Mafatlal Industries Ltd: 174% Sales Growth Qtr & PPE Kits for Schools – From Uniforms to Unicorn Dreams
1. At a Glance
Mafatlal is that old relative at weddings who suddenly starts wearing sneakers and talking about “digital transformation.” Once a pure textile legend, today it’s in uniforms, PPE kits, toys, utensils, e-commerce, and even digital classrooms. Revenues jumped 174% YoY in the latest quarter, PAT up 50%, margins still anaemic at 2–3%. Stock trades at a modest P/E of 9.1× — like the market doesn’t quite buy the “digital infra + hygiene brand + textile veteran” pitch yet.
2. Introduction
Founded 120 years ago by Mafatlal Gagalbhai, this company has lived through British Raj, License Raj, Liberalisation, and now Modi’s “Make in India.” For decades, it stuck to what it knew best: textiles and fabrics — from school uniforms to corporate workwear.
But in the last few years, the company’s management got restless. Maybe uniforms were too boring, maybe margins too tight.

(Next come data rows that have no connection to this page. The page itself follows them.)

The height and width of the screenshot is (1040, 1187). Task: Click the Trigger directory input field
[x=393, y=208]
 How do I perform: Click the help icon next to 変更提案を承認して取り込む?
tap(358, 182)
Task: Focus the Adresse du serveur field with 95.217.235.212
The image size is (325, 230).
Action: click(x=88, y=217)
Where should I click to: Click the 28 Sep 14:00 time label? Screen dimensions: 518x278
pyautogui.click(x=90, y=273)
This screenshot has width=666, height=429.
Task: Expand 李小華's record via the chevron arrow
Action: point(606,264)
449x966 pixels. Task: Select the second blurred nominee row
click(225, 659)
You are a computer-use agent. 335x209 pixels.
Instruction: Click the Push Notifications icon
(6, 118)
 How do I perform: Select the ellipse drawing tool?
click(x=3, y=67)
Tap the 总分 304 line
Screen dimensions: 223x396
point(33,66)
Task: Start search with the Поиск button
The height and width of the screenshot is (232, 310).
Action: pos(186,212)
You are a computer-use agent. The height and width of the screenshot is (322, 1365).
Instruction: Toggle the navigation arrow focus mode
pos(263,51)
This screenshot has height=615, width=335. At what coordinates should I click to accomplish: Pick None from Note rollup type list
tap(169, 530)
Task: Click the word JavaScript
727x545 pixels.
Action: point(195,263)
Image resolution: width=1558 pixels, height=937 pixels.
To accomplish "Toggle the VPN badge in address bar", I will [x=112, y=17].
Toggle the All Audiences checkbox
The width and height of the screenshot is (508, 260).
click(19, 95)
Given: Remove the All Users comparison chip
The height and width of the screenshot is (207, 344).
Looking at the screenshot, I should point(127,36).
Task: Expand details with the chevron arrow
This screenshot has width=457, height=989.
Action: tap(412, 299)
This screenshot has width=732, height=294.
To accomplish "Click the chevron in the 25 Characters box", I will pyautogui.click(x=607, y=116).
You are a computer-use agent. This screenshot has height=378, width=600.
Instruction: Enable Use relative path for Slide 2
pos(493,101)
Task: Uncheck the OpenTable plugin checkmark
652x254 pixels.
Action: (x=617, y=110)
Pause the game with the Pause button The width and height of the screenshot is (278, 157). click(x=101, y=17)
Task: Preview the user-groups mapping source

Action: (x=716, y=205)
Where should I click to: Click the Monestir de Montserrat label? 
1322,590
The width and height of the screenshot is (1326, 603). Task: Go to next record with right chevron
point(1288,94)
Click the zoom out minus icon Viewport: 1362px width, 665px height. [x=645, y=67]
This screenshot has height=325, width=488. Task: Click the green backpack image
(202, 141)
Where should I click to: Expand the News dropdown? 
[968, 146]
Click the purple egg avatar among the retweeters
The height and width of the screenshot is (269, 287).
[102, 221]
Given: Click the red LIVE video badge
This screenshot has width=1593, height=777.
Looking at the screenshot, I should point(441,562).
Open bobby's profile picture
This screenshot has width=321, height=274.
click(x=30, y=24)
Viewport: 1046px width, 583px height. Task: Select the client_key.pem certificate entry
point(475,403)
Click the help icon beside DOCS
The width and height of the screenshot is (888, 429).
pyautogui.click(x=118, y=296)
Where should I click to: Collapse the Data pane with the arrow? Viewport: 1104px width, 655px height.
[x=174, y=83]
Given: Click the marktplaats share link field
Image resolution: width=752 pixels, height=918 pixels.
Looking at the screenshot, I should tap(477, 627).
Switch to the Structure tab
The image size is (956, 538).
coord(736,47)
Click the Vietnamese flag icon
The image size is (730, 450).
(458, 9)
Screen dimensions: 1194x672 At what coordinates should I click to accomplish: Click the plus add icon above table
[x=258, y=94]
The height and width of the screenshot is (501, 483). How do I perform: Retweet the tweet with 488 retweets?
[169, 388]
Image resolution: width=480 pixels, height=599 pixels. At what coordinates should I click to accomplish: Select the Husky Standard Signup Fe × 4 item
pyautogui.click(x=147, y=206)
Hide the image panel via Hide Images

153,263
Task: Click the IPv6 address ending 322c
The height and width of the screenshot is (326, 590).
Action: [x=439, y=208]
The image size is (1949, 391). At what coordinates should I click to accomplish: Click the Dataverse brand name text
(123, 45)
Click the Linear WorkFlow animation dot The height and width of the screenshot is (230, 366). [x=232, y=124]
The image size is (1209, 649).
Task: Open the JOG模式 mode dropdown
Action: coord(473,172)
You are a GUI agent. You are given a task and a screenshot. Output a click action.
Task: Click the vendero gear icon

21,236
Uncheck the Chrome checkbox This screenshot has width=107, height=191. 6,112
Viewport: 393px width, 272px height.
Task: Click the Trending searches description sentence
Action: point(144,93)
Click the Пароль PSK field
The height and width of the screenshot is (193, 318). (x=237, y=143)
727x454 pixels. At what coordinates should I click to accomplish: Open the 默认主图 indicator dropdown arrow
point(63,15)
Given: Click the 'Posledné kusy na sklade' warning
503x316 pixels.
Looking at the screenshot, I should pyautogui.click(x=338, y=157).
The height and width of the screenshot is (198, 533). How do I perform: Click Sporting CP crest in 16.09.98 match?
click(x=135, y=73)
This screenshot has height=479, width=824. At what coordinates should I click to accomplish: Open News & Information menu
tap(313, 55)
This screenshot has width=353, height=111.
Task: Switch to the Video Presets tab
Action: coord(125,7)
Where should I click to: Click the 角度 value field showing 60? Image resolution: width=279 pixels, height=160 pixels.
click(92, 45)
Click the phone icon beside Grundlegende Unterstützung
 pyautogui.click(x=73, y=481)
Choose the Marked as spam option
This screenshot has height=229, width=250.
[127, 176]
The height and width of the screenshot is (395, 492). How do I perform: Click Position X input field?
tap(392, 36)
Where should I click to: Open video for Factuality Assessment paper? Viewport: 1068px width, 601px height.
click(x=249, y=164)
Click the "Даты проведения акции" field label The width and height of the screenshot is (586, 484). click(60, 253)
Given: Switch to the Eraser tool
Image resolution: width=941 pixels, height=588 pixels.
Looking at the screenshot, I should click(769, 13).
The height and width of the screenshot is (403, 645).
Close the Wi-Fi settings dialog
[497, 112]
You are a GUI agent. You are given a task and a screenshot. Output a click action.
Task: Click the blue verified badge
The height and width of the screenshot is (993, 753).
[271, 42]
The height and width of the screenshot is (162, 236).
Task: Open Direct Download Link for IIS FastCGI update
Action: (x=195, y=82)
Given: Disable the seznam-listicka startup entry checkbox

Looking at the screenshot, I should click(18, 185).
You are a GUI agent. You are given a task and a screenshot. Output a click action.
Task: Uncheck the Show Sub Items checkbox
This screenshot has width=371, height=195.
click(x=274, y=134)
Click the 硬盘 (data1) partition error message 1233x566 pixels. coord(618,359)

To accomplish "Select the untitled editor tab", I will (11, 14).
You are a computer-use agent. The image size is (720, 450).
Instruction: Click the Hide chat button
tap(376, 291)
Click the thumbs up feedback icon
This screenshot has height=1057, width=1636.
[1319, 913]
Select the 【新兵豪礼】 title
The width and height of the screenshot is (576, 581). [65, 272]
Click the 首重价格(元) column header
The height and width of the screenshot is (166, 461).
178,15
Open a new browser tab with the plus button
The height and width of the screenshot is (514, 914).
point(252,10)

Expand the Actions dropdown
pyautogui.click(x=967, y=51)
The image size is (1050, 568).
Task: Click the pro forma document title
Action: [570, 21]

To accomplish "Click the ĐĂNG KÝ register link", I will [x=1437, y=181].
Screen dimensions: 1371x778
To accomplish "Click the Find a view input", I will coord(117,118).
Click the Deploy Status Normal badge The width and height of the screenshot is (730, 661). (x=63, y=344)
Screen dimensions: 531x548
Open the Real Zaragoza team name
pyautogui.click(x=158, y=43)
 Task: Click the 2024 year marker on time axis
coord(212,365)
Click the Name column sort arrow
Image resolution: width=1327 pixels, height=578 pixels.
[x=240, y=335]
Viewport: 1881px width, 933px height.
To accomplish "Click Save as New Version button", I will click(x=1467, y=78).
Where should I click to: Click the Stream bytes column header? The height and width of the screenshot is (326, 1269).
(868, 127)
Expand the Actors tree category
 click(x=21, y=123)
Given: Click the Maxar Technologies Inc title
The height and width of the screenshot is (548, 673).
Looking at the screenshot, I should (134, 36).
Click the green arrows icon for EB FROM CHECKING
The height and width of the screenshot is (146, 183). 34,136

Suddenly, Mafatlal is everywhere:
Selling PPE kits and diapers under brands like UNICHOICE and Mafatlal Healthcare.
Building “digital classrooms” for government schools via subsidiary Pieflowtech.
Launching toys, utensils, and kits through welfare schemes.
In short, Mafatlal is no longer just a textile company — it’s an asset-light aggregator that outsources 95% manufacturing, brands the product, and distributes via 1,000+ dealers and online platforms like Amazon.
But here’s the irony: 50% of revenues still come from government orders. So yes, Mafatlal’s biggest shareholder isn’t promoters — it’s Babus in Delhi and State secretariats.
3. Business Model (WTF Do They Even Do?)
Three main business streams:
Textiles (75% of H1FY25 revenue)
Fabrics & garments for men/women.
Uniforms for schools & corporates.
Technical textiles: diapers, sanitary napkins, non-woven medical fabric.
Consumer Durables (19%)
Toys, utensils, furniture, kits. Mostly via govt. welfare schemes.
Digital Infrastructure (6%)
Classroom tech, education hardware/software.
Subsidiary Pieflowtech (60% stake) handles ERP & digital apps.
Basically, this is a Textiles + FMCG wannabe + EduTech aggregator.
Question for you: Is this smart diversification or just “Diwali gift hamper strategy” (throw in everything — hope something clicks)?